The thumb was not broken as feared, and Hewitt returned to the Circuit Gilles Villeneuve with a stitch or two, Switzerland's Motorsport Aktuell reports.

Patrick yet to accept Honda test offer - Fry
(GMM)  Nick Fry has clarified reports that said Danica Patrick, a high-profile female competitor of America's IndyCar Series, is set to make her formula one test debut for the Honda team.

It was reported earlier this month that the 26-year-old is likely to climb aboard the RA108 challenger in November at the Spanish winter test circuits Barcelona or Jerez.
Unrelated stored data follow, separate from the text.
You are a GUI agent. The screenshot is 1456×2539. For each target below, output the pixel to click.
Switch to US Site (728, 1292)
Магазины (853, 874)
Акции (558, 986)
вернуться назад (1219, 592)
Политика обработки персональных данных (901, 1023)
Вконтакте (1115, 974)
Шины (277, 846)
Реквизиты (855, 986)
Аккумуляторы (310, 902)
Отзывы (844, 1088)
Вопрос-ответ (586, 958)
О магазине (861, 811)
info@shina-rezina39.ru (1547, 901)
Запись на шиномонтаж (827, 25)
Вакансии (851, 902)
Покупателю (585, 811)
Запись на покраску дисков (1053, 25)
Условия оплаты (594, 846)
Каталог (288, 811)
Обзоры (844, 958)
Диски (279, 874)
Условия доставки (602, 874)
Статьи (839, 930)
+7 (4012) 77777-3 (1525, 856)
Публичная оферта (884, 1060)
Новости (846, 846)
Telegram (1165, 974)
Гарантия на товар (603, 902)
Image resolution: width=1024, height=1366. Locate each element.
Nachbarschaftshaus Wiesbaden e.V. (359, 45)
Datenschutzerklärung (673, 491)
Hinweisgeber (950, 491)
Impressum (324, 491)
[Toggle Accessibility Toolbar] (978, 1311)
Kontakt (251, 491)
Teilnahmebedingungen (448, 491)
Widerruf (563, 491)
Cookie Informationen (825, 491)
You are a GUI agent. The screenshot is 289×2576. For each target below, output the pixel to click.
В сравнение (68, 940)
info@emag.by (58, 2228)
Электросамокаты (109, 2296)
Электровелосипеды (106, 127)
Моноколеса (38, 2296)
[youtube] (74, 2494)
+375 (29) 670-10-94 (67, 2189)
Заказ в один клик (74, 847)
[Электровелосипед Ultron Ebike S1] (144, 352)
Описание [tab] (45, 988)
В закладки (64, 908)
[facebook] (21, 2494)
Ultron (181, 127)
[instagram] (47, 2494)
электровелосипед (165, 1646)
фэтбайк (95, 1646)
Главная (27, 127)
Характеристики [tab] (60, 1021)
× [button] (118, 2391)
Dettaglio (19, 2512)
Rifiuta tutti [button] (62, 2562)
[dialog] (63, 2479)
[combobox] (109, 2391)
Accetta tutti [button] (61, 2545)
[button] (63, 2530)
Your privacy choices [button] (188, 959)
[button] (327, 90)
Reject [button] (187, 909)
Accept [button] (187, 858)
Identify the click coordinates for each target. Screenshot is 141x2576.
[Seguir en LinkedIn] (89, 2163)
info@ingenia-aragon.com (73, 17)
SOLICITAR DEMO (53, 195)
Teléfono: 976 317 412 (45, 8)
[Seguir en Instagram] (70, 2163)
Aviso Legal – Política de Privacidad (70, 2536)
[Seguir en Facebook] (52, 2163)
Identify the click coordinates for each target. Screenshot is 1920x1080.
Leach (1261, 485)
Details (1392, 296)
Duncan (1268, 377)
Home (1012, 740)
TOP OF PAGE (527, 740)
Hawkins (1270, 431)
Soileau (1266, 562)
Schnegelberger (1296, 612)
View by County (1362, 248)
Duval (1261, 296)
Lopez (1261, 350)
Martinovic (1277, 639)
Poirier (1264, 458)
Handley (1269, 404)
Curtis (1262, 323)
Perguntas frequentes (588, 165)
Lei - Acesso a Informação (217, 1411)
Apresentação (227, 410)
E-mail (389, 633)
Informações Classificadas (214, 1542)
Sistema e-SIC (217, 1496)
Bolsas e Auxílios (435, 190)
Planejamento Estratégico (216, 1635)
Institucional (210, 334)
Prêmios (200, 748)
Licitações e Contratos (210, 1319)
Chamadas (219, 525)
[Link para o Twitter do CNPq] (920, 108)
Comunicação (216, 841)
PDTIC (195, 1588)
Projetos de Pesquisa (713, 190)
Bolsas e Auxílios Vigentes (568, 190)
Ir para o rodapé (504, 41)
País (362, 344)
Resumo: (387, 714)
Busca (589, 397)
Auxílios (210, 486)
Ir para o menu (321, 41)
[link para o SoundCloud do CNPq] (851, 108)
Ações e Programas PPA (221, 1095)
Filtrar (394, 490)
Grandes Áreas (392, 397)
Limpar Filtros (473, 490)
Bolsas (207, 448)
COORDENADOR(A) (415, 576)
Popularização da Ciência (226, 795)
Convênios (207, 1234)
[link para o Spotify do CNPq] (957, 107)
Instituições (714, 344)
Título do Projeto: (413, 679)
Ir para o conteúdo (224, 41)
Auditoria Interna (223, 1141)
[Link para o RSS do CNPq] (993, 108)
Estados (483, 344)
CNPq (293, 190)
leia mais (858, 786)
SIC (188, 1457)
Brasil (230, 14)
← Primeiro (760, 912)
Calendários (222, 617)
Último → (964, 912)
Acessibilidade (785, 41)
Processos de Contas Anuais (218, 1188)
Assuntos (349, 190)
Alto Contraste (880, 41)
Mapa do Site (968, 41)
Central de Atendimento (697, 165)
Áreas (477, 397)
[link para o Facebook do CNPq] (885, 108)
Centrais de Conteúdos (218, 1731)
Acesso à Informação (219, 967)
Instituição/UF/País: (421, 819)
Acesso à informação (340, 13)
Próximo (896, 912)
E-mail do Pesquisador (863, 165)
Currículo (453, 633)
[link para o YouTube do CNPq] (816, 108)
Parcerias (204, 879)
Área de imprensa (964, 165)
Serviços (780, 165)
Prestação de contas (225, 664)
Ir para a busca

But to the virtual magazine GPWeek, the Brackley based team's chief executive Fry says the truth has been "exaggerated" by the press.

"What we actually said was that if Danica wants to have a drive in our car at the end of the season, we'd be very open to the idea," the Briton clarified.

"But just to make it very clear, there has been no request thus far from Danica.

"If she would like to, we'd be very happy for her to drive the car.  The door is open if she's interested," he added.

Fry also insists that, contrary to speculation that the test would be purely promotional, Patrick would be in the running for a competitive position should she take up the offer of a Honda test.

"These things are too expensive just to run for a bit of fun," he said.

"With an intensely competitive person, they want to be doing it for a purpose."

Fry said more than one test for Patrick, who tips the scales at a petite 45kg, would be the best option.

"I would say that the first step for both of us would be for her to find out what it's like, and what our team's like, and secondly for us to get a fix on how good someone is.

"A single test is probably not enough to do that.  Normally what we find, even with somebody with a lot of experience in motorsport, doing two tests is the best thing because the first day is all about understanding the car and the systems, the g-forces and the braking forces.

"So a first day of exploration and a second day of getting down to business is frequently a better way of doing things," Fry added.